U.S. Pat. No. 4,058,177 describes a non-symmetric gage row insert
which provide a large wall contacting surface supposedly decreasing
the wear on the gage insert because of the larger contact area and
increasing the ability of the earth boring apparatus to maintain a
full gage hole. The insert has a shape prior to assembly onto the
rock bit apparatus that includes a base integrally joined to a
non-symmetric head. The base is mounted within the cone and the
head projects from the rock bit cone and includes an extended gage
cutting surface that is flat. The gage cutting surface contacts the
wall of the hole with the majority of the length of its extended
surface.
This patent, like the foregoing patent, provides a gage row insert
with a large flat surface that parallels the borehole wall and thus
is subject to the same insert degradation as the foregoing
patent.
Another U.S. Pat. No. 4,108,260, describes specially shaped
non-symmetrical inserts to be used in rotary cone rock bits. The
insert is generally chisel-shaped with flanks converging to a
crest. The flanks are non-symmetrical with respect to each other,
the leading flank is scoop-shaped and the trailing flank is rounded
outwardly. This insert is designed for increased penetration in a
rock formation. The insert is not, however, designed specifically
for a gage row of a rock bit to maintain the gage of the bit as it
is used in a borehole.
Still another prior art U.S. Pat. No. 4,334,586, describes inserts
for drilling bits. The insert cutting elements comprise
non-symmetrical inserts placed in at least one circumferential row
in a roller cone in alternating alignment. This non-symmetrical
type insert is cone-shaped with the apex of the insert rounded and
off-center. Each insert in the circumferential row is alternated so
that its apex is not aligned with its neighboring insert, every
other insert being so arranged in rows on a rotary cone of a rock
bit.
This non-symmetrical insert, like the foregoing insert, is not
designed to be placed in a gage row of a cone to provide maximum
gage protection during bit operation in a borehole.

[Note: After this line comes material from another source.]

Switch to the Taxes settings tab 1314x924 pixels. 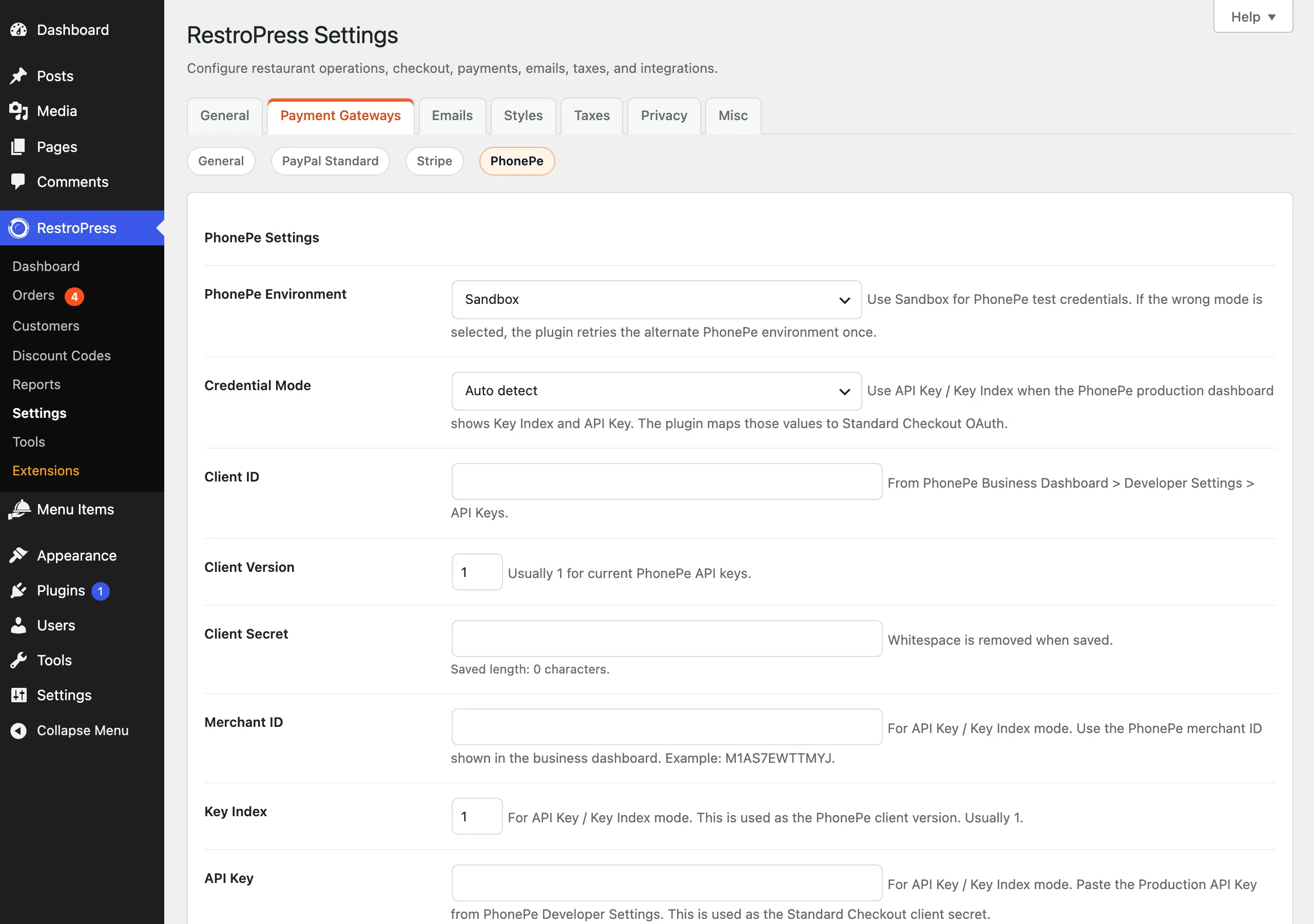592,116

The foregoing prior art patents are disadvantaged, especially those
patents that teach a flattened area to be positioned adjacent a
gage row of a rotary cone. The large area flat surface paralleling
the wall of a borehole makes the gage row inserts susceptible to
heat checking thereby prematurely wearing the insert and, in many
cases, causing the insert to fracture through thermal fatigue
failure. When this occurs the rock bit quickly goes undergage,
creating all kinds of problems for subsequent new bits that are
placed back into the borehole for further penetration of a
formation. If a dull bit is undergage when removed or "tripped"
from the borehole, a following new full gage bit will immediately
pinch, forcing the cones inwardly towards each other and rendering
the bit useless thereafter. The remedy is a costly reaming
operation to bring the borehole back to gage.
Symmetrical chisel type inserts are sometimes used on gage and they
do provide a conical rather than flat gage cutting surface adjacent
to the borehole wall. However, the cutting surface of these inserts
often does not closely parallel the borehole wall, therefore
allowing the bit to go undergage much earlier. When the cone angle
of a standard chisel insert is increased to improve the gage
surface angle (or the angle between the side of the cone and the
borehole wall), the extension of the insert becomes limited because
the crest length decreases as the insert extension increases.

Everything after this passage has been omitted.